Inilah arena pertunjukan bagi 200 penari yang melenggokkan gerak dan lagu dengan iringan orkestra yang dibawakan 120 musisi. Hasil kerja sama mengagumkan dari sutradara dan penulis naskah Atilah Soeryadjaya, penata artistik Jay Soebyakto, penata music Erwin Gutawa, serta koreografer Eko Supendi dan Wiwiek Sipala.
Dalam tulisannya yang dimuat di buku acara, Jay menggambarkan sosok Ariah sebagai, “Perempuan Betawi yang hidup pada 1860-an yang berjuang demi membela kehormatan dan harga dirinya.” Begitu gigihnya, hingga Ariah dijadikan simbol perlawanan terhadap penindasan dan pengkhianatan atas kaumnya, bahkan bangsanya.
Dikisahkan, pada era kolonial Belanda, rakyat semakin menderita akibat perlakukan semena-mena kaum penjajah dan tuan tanah. Dengan kesadaran, Ariah mengajak teman-temannya berjuang menumpas penindasan di wilayah Batavia. Berbekal ilmu silat yang dikuasainya, Ariah mempertahankan martabat dan kehormatannya.

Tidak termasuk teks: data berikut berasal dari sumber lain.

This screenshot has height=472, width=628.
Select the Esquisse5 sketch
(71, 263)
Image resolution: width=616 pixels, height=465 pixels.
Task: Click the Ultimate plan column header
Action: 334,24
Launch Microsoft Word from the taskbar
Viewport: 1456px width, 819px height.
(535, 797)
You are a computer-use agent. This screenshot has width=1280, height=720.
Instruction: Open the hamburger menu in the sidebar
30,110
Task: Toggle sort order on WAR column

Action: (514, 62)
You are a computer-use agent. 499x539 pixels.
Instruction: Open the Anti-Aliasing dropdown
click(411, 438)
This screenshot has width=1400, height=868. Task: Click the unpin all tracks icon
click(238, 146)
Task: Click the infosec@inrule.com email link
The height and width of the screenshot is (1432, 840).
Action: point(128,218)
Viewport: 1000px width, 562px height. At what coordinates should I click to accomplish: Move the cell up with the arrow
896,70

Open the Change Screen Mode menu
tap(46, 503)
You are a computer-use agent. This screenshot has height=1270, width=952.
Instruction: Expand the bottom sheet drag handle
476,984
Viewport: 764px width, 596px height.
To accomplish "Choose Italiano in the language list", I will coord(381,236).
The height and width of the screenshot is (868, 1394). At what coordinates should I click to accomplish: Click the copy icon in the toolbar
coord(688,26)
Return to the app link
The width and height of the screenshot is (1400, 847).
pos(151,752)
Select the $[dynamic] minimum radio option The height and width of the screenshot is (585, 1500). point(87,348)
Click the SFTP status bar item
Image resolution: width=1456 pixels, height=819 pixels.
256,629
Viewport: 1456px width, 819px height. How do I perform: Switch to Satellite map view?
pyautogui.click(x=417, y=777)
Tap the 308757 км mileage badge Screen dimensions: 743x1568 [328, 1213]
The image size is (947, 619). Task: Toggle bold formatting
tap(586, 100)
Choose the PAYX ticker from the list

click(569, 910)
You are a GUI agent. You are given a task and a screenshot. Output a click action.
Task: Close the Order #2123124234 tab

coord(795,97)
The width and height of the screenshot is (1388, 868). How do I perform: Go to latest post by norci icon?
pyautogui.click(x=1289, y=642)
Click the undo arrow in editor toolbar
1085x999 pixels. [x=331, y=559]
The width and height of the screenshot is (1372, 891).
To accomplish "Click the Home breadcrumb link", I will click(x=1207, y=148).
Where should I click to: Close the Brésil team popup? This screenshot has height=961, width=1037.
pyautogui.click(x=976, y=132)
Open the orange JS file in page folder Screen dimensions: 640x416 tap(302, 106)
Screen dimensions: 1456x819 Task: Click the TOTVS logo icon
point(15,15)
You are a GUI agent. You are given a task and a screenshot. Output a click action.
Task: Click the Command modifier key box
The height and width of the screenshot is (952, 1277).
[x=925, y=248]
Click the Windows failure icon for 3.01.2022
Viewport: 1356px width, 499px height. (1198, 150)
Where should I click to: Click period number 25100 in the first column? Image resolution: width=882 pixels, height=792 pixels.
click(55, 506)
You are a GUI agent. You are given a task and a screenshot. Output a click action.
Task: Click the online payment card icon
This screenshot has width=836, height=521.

Lebih dari satu setengah abad berlalu, sosok Ariah tetap melegenda. Sebagaimana disampaikan Atilah di buku acara, “Cerita Ariah mengandung banyak makna yang menembus batas ruang dan waktu. Keberaniannya melawan keadaan, penindasan oleh para penguasa yang terjadi kala itu sungguh sangat terasa keterkaitannya dengan ruang dan waktu pada masa kini.”
Tokoh Ariah diperankan oleh Ida Sunaryono. Penari berdarah Jawa ini mengakui adanya persamaan karakter antara dirinya dan Ariah yang sama-sama “tegas, tidak takut tantangan, berani, suka bela diri, dan usil.” Dalam sebuah adegan, dengan lantang, ia menyenandungkan bait, “Kan kulawan kesengsaraan, penindasan, kemurkaan. Semangat tuk masa depan.”